===== Information shown =====

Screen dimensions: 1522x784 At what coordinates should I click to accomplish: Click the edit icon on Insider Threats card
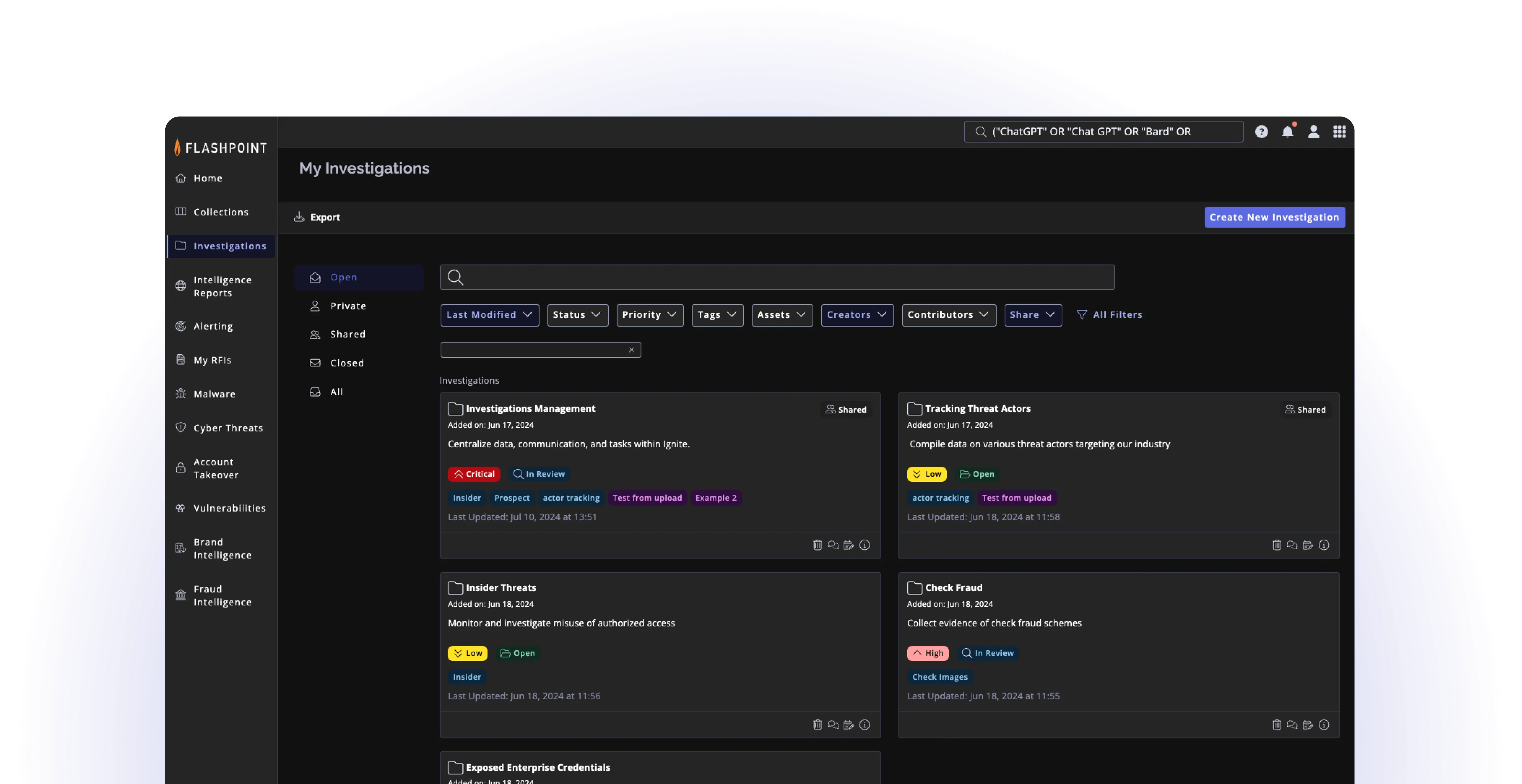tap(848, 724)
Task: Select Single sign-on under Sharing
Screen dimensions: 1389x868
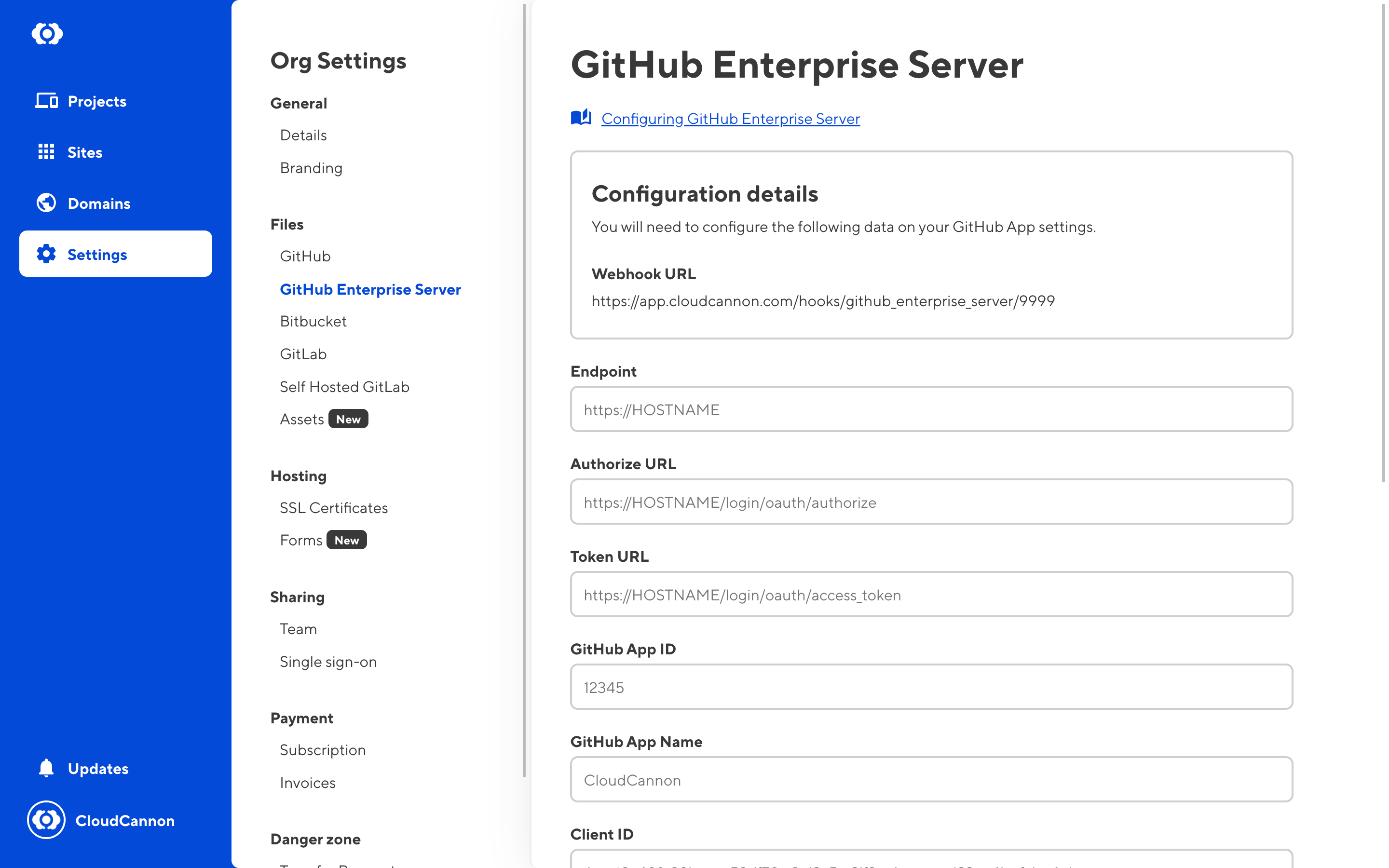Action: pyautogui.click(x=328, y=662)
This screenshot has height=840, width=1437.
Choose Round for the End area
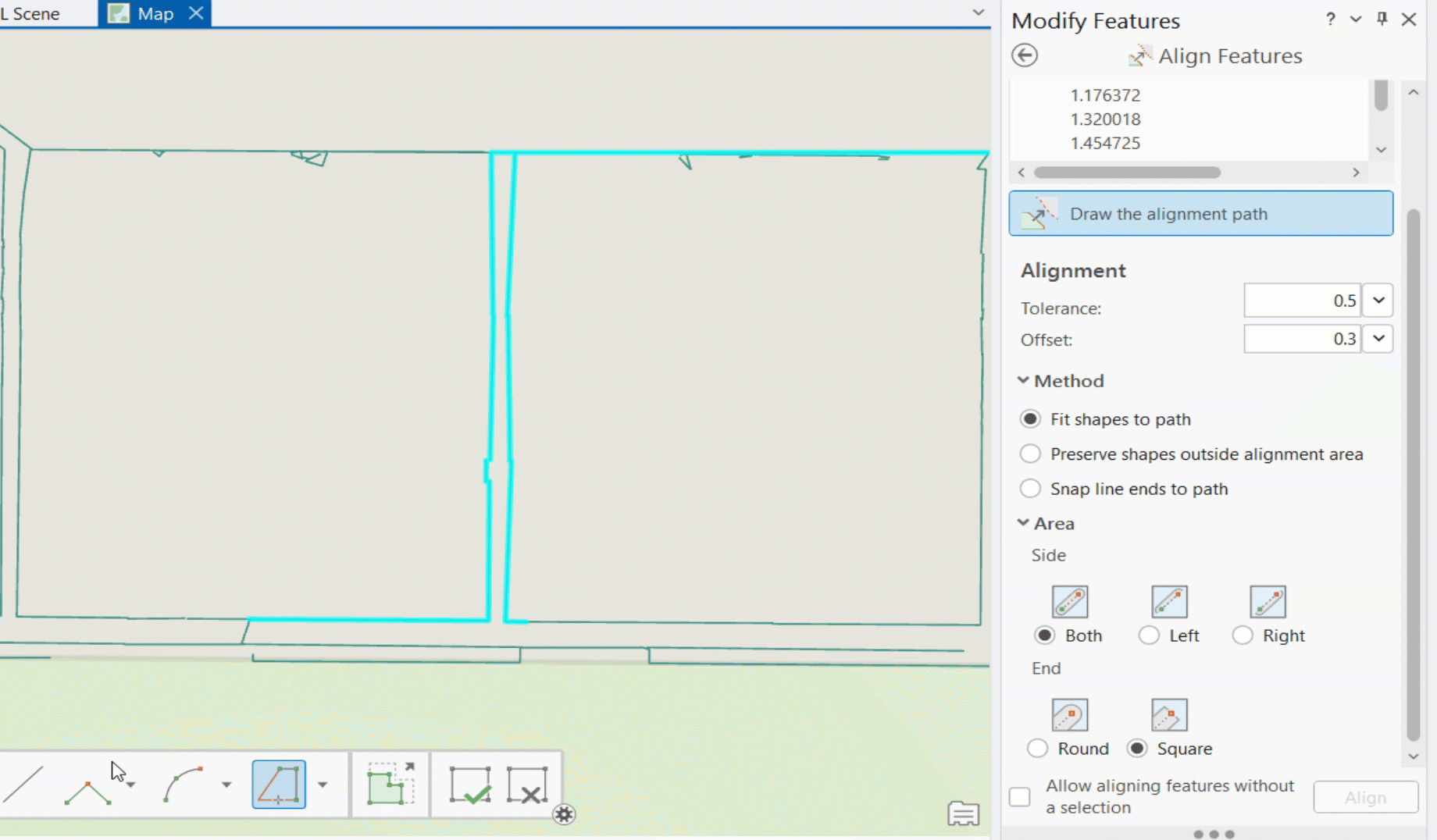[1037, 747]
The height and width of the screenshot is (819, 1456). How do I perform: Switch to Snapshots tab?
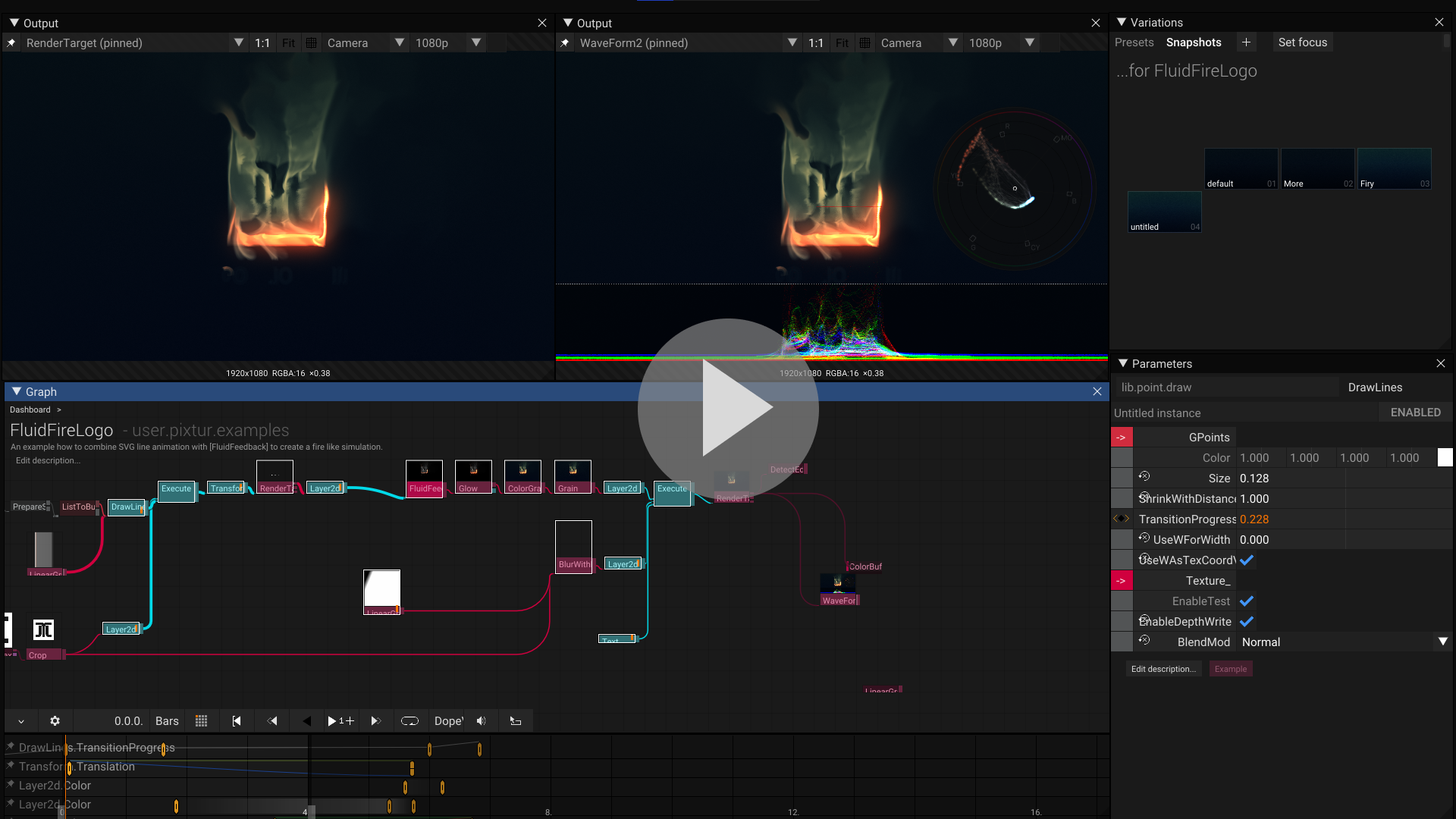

=====

When you output the entries, keep each line exactly as it is and leave out any pictures.

Screen dimensions: 1522x784 At what coordinates should I click to accomplish: Click the edit icon on Insider Threats card
tap(848, 724)
Task: Select Single sign-on under Sharing
Screen dimensions: 1389x868
Action: pyautogui.click(x=328, y=662)
This screenshot has height=840, width=1437.
Choose Round for the End area
[1037, 747]
The height and width of the screenshot is (819, 1456). How do I perform: Switch to Snapshots tab?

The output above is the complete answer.